---- Testo fornito
È tutto chiaro ora. Aspetto quasi con trepidazione il momento in cui una mano farabutta si allungherà da un motorino per fottermi il sacco. Faccio avanti e indietro per la via, sporgo perfino un poco dal marciapiede per fargliela più facile. Nulla. C’è perfino un centauro che invece di tagliarmi la strada come succede puntualmente a Roma mi dà la precedenza mentre accenno ad attraversare la strada. Mi convinco: è proprio il segnale che c’è qualcosa di sinistro sotto! Deve essere tutto un complotto per meglio raggirare il turista fesso dandogli false sicurezze. Mi dirigo verso un chiosco. Un tizio sulla cinquantina serve caffè a una coppia di americani. Sorrido amaramente nell’immaginare il ricarico che ci sarà su quei due caffè. Mi avvicino per godermi da vicino il furfante, nell’estemporanea veste di barista, mentre ”taglieggia” la povera coppietta di turisti d’oltreoceano. Due caffè, un euro e quaranta?! Che abbia beccato l’unico onesto di tutta Ercolano! Faccio venti passi e ordino un caffè a un bar all’angolo, proprio di fronte l’entrata degli Scavi. Sono il perfetto turista da spremere, inflessione romanesca e zaino in spalla. Prendo cornetto e caffè. Mi aspetto come minimo quattro euro (il paragone lo faccio con i bar di fronte piazza Venezia a Roma). Il conto? 80 centesimi il caffè un euro il cornetto. In preda al panico di un cliché che non mi riesce in alcun modo di corroborare, anzi mi si sta letteralmente sbriciolando fra le mani, riprendo immediatamente il treno per Napoli. Vado in centro. Entro in un bar di via Toledo, cioè a due passi da piazza del Plebiscito. Chiedo una spremuta di arance. Osservo con diffidenza il cameriere mentre afferra il bicchierino che contiene due dita di succo di arancia – bicchiere che sta lì a raccogliere gli scoli della macchina per le spremute – e mi aspetto che la broda rancida vada a finire nel mio ordine. E invece il tipo che ti fa? Scosta il bicchiere e fa fare alla macchinetta due giri di spremute fresche! Io abituato ai bar di piazza della Repubblica a Roma dove il cameriere ti dà le spalle per coprirti la visuale mentre allunga con acqua la mezza arancia rinsecchita che ti serve al posto di quella fresca che hai ordinato mi ritrovo perso, disorientato. Non so più a quale stereotipo aggrapparmi.
--------
---- Dati forniti
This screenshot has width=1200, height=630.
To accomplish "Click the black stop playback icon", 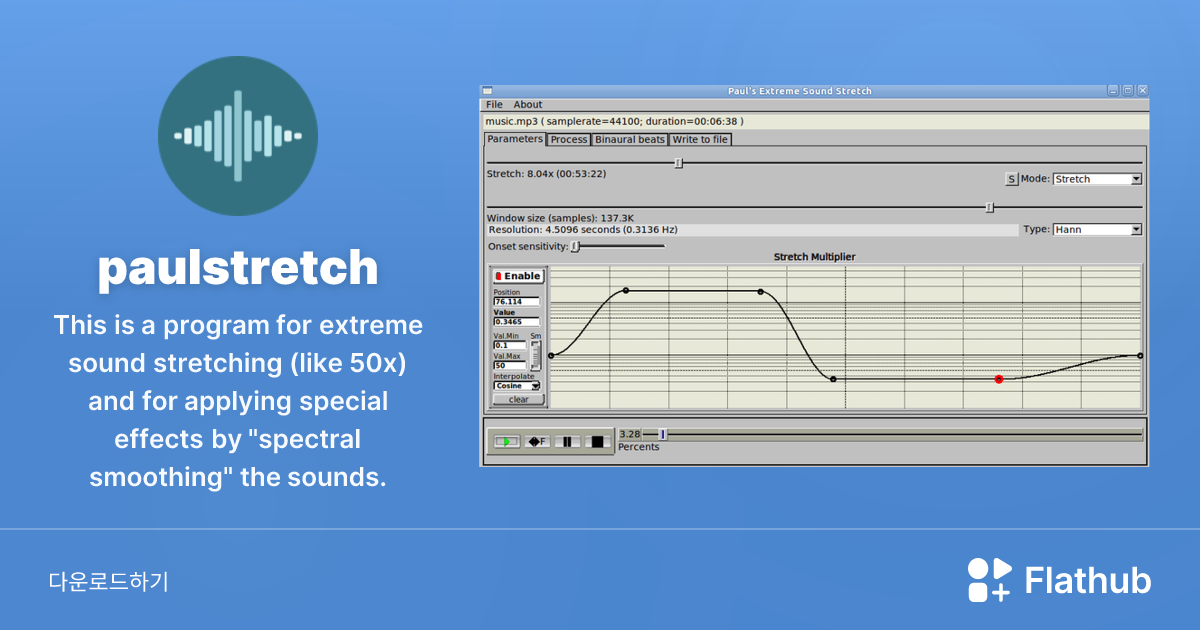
--------
■ Breve esercizio A ■
Riassumi il testo in due frasi.
■ Breve esercizio B ■
Secondo il testo, perché chi scrive si aspetta di pagare almeno quattro euro per cornetto e caffè al bar di fronte all'entrata degli Scavi? Rispondi in una frase.
■ Breve esercizio C ■
Traduci in inglese questa frase del testo: "Sorrido amaramente nell’immaginare il ricarico che ci sarà su quei due caffè."

■ Soluzione scritta A ■
A Ercolano chi scrive si aspetta scippi e prezzi gonfiati, ma un centauro gli dà la precedenza e caffè e cornetto costano poco. Anche a Napoli, in un bar di via Toledo, riceve una spremuta fresca invece del succo raccolto dagli scoli e non sa più a quale stereotipo aggrapparsi.

■ Soluzione scritta B ■
Perché confronta quel bar con i bar di fronte a piazza Venezia a Roma.

■ Soluzione scritta C ■
I smile bitterly as I imagine the markup there will be on those two coffees.